Diet:Tangs, in general, are primarily herbivores. These, in particular, belong to the Genus Ctenochaetus, so named for their bristly, comb-like teeth ("cteno" = comb and "chaetus" = bristle). These little teeth make eating filamentous algae and detrital material a breeze. That said, they need rocks to graze on as their diet is primarily marine algae. For tanks on the smaller side that have less live rock to grow algae, you will need to supplement your tang’s diet with Nori or other vegetable matter like Nori, Romaine lettuce, spinach leaves, or broccoli. They also will accept flake foods and sometimes small meaty offerings like Mysis shrimp. A good variety of foods will keep your tang healthy and vibrant. A well-fed tang won’t pick at your corals, but there is always a possibility if there is no algae or Nori present. Also, a well-fed tang has less chance of developing HLLE (Head and Lateral Line Erosion). HLLE can be fatal depending on severity and can leave lasting scars on the tang.
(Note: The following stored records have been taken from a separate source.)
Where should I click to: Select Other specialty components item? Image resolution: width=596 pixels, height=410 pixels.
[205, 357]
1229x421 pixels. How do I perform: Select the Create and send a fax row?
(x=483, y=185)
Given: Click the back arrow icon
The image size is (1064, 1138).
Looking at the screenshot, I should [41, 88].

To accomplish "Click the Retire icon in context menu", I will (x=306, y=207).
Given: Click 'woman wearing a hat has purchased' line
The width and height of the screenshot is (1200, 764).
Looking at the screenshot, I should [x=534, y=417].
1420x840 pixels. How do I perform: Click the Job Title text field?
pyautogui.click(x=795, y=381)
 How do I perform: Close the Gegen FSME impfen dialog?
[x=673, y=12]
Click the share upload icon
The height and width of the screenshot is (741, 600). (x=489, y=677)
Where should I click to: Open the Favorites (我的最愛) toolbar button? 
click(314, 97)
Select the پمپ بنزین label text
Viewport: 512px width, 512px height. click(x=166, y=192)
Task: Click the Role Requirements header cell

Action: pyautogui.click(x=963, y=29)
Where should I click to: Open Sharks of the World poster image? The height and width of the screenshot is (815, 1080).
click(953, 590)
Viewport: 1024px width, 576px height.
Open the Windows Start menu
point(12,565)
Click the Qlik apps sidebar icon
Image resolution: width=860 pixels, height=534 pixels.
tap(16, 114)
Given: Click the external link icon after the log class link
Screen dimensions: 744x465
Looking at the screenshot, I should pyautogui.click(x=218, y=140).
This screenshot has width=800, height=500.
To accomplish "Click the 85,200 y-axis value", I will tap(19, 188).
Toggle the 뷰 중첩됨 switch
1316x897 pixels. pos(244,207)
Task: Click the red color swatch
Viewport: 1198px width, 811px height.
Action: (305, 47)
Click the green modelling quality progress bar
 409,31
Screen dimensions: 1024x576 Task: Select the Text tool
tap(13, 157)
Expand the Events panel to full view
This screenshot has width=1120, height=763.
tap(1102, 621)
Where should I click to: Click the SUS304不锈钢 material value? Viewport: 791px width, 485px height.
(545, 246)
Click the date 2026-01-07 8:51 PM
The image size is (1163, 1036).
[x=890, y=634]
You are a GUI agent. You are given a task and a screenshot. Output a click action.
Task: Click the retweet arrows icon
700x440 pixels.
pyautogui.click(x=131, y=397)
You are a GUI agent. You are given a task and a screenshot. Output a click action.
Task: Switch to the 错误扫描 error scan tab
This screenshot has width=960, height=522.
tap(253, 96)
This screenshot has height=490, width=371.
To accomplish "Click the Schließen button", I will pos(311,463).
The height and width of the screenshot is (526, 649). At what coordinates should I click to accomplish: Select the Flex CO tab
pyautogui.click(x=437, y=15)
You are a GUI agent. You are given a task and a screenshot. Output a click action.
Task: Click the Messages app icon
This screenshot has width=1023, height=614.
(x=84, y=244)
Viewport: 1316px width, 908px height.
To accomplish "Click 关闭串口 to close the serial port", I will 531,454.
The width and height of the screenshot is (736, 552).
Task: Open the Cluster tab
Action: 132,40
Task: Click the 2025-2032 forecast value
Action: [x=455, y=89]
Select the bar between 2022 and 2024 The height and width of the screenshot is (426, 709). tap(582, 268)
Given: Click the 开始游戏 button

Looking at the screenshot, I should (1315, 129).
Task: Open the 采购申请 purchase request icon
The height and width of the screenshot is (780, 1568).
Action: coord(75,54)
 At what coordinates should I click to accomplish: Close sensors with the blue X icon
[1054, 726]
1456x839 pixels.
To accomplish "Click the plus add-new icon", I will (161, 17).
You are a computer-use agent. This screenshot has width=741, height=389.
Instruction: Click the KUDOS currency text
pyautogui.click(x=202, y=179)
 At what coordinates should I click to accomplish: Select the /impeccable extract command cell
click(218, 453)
As stated earlier, a Tomini Tang can reach up to 6 inches and requires an aquarium of at least 70 gallons with live rock and plenty of room to swim. Tangs, in general, will spend their days swimming from one side of the aquarium to the other, picking on any algae growing on your live rock or frag plugs. In the ocean, tangs swim great distances every day. This should give you an idea of how much swimming space a tang will need to be satisfied in your tank. It is also recommended that your tank be wider than it is tall, to allow them more space to swim. Without ample space to swim, a tang can become stressed and will be very prone to diseases like Ich.
Tomini Tangs can be aggressive to other tangs, but are usually peaceful with other fishes after they establish their place in the pecking order of the tank. With the spines built into their tails, they are usually at the top of that pecking order. Keeping your Tomini Tang well-fed will reduce aggression in your reef. If you intend to keep fish, a netted lid is recommended.